The tuxedo gray and white Alpha-Male cat that owned us and our house died after his health nose-dived. Bootsie vetted and chose us as occupants of his domain more than a decade ago after living in the wild.
He first took up residence under a shed at the bottom of our driveway, often appearing when Amy would return home on Friday night after her bingo nights in Christiansburg. He would block the car’s entrance for the driveway and then would wait for Amy to open the door so he could approach for mandatory petting before allowing her to to pass and proceed up to the garage.
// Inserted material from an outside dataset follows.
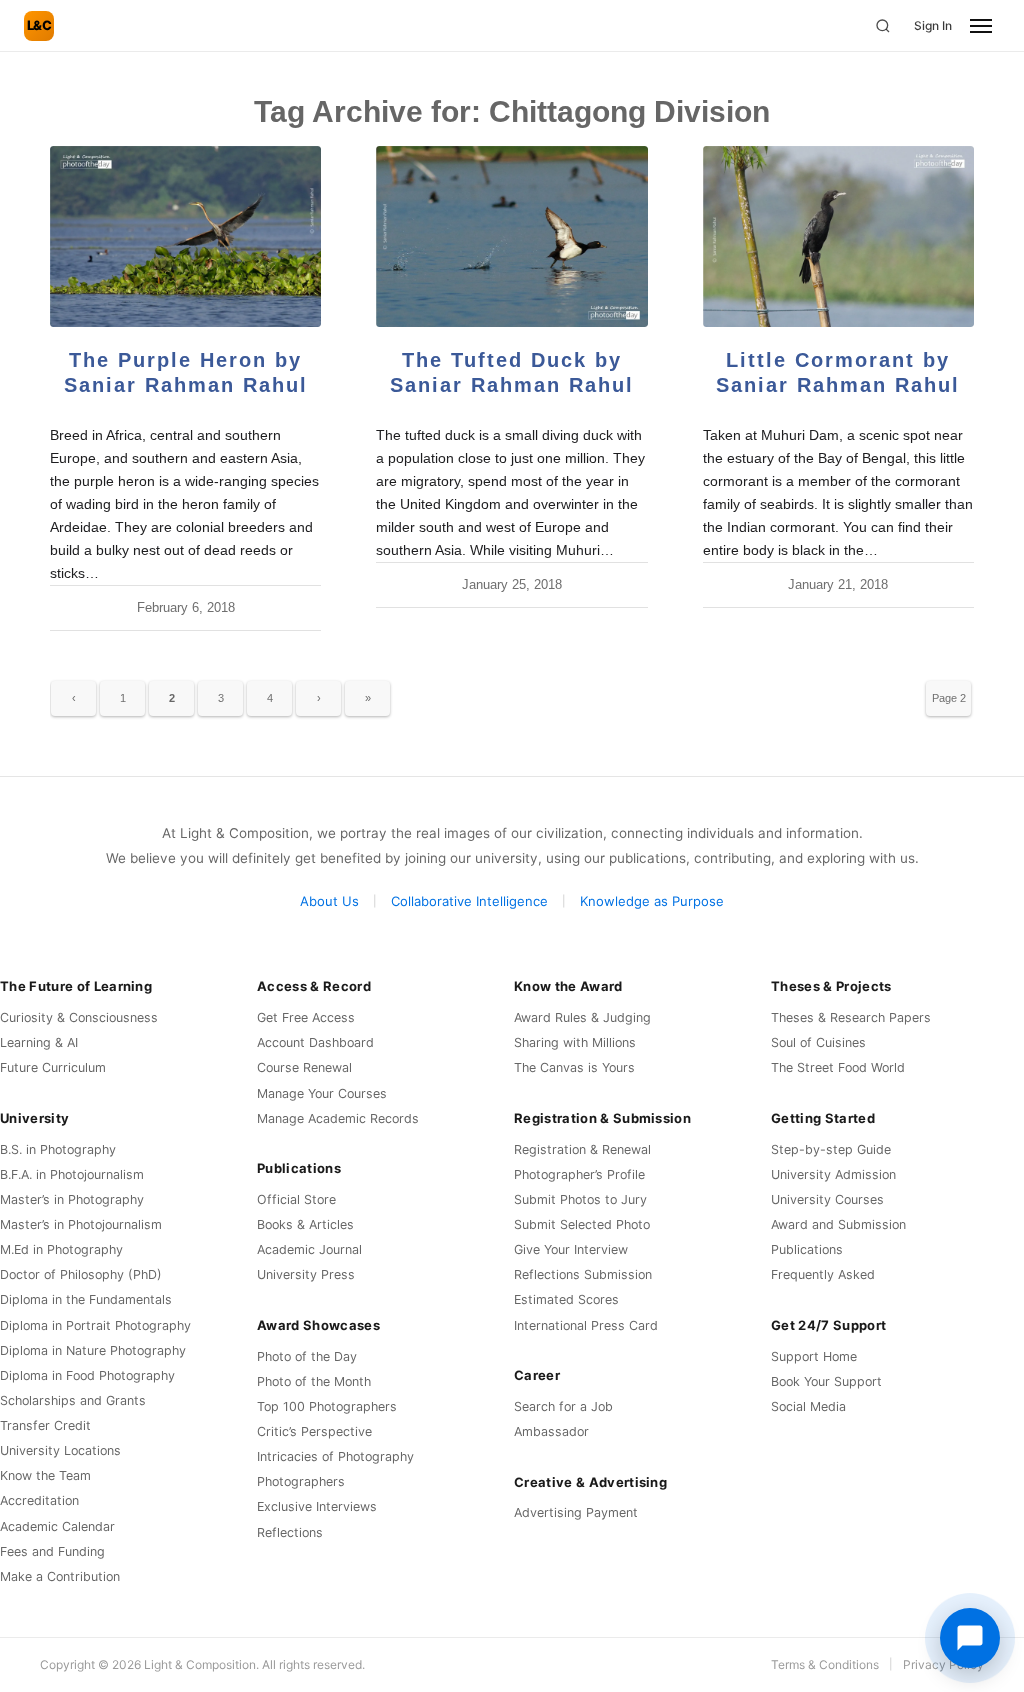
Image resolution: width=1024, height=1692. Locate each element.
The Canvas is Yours (574, 1067)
This rountine went on for months before he showed up on the top of our hill and took up residence in our garage, foraging in the yards and then retorn to the garage to sleep and eat the food and water, but refused to come into the house for weeks that turned into months before deciding, one morning to enter the house when I opened the door.
After surveying the house, hissing and growling at our other cas, he helped himself to their food and water and selecting a couch in the living room as a bed.
The vets gave himthe needed shots, checkied him for diseases, found none, and became thr assumed position as the Alpha Male. He arrived neutered, kept himself cleaned , was fastidious and loving, on his own terms. He was a male who liked to nibble on the fingers and toes of his humans and his time the wild gave him a wild temper if startled. We both have scars from his attacks during thoser periods, which always followed by extended nuzzling and loving attention.
He became a loved member of our home and family.
After more of a decade as him at the master, the end came quickly. His eyesight failed. He lost the use of his rear legs and hid once-commanding voice became weak cries for help. We tended to him until he die.
I buried Bootsie where Amy first met him, by tht shed ai the bottom of our driveway — his home before he chose to become the welcome master of ours.